Antes da Uber, criada em 2009, já havia exemplos desta "economia de partilha", como o portal de adjudicação de recados TaskRabbit (na altura chamado Run My Errand), mas a empresa de boleias tornou-se a referência do mercado. Toda a gente quer inventar "a Uber" de qualquer coisa, usando o mesmo modelo e com o mesmo sonho de chegar a uma valorização de 51 mil milhões de dólares (cerca de 46,8 mil milhões de euros), que é o que vale a empresa. A Airbnb, outra referência, facilitou o alojamento de 155 milhões de turistas no ano passado, mais 22% do que a cadeia Hilton, e vale já 25,5 mil milhões de dólares, perto de 23,4 mil milhões de euros. Os exemplos continuam a surgir. Estamos no vértice da interceção entre tecnologia e uma nova forma de consumir, trabalhar e fornecer serviços.

Vantagens versus riscos

A economia de partilha abre caminho a formas inovadoras de prestar serviços que até agora estiveram nas mãos de empresas tradicionais, nem sempre com a maior eficiência de custos e qualidade de serviço. Os consumidores conseguem preços atrativos e uma conveniência imbatível, enquanto os fornecedores do serviço conseguem um trabalho flexível que aproveita várias das suas competências. O conceito da economia de partilha não é novo, mas como comenta ao DN Daniel Bessa, diretor-geral da Cotec - Associação Empresarial para a Inovação, "vê-se muitíssimo potenciada pelas novas tecnologias de informação, pondo em contacto e em tempo real pessoas e entidades que noutras condições nunca se encontrariam, muito menos para partilhar o que quer que seja".

[Informação fornecida]
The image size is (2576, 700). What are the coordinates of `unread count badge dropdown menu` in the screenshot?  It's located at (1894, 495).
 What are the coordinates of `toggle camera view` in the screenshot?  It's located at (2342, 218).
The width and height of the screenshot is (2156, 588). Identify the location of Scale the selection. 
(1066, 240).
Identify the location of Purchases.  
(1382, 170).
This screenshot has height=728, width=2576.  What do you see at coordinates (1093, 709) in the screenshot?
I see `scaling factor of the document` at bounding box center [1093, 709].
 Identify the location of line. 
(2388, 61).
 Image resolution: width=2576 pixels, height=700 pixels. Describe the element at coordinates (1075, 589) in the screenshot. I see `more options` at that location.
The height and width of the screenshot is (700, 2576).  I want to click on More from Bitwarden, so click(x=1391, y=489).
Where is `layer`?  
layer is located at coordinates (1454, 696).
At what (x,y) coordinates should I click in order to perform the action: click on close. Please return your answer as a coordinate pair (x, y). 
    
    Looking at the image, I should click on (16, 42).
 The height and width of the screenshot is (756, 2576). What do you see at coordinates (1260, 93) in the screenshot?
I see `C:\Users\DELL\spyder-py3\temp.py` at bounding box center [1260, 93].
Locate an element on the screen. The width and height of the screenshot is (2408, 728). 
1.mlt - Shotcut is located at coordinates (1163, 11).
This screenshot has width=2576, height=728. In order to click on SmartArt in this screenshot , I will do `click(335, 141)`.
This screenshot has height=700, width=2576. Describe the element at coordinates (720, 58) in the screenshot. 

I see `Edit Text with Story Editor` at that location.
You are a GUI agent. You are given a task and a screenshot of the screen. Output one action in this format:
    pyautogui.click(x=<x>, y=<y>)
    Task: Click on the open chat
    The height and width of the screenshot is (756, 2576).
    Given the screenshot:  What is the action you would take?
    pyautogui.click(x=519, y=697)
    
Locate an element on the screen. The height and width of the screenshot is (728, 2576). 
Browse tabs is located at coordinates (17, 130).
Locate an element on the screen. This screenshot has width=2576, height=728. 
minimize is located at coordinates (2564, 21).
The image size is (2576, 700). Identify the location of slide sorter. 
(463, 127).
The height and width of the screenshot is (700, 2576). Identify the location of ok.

[Tarefa proposta 1] Segundo o texto, quantos turistas a Airbnb ajudou a alojar no ano passado?
[Tarefa proposta 2] Troque "turistas" por "hóspedes" e reescreva o trecho do texto que vai de "Antes da Uber, criada" até "e fornecer serviços.".

[Resolução da tarefa 1] 155 milhões de turistas.

[Resolução da tarefa 2]
Antes da Uber, criada em 2009, já havia exemplos desta "economia de partilha", como o portal de adjudicação de recados TaskRabbit (na altura chamado Run My Errand), mas a empresa de boleias tornou-se a referência do mercado. Toda a gente quer inventar "a Uber" de qualquer coisa, usando o mesmo modelo e com o mesmo sonho de chegar a uma valorização de 51 mil milhões de dólares (cerca de 46,8 mil milhões de euros), que é o que vale a empresa. A Airbnb, outra referência, facilitou o alojamento de 155 milhões de hóspedes no ano passado, mais 22% do que a cadeia Hilton, e vale já 25,5 mil milhões de dólares, perto de 23,4 mil milhões de euros. Os exemplos continuam a surgir. Estamos no vértice da interceção entre tecnologia e uma nova forma de consumir, trabalhar e fornecer serviços.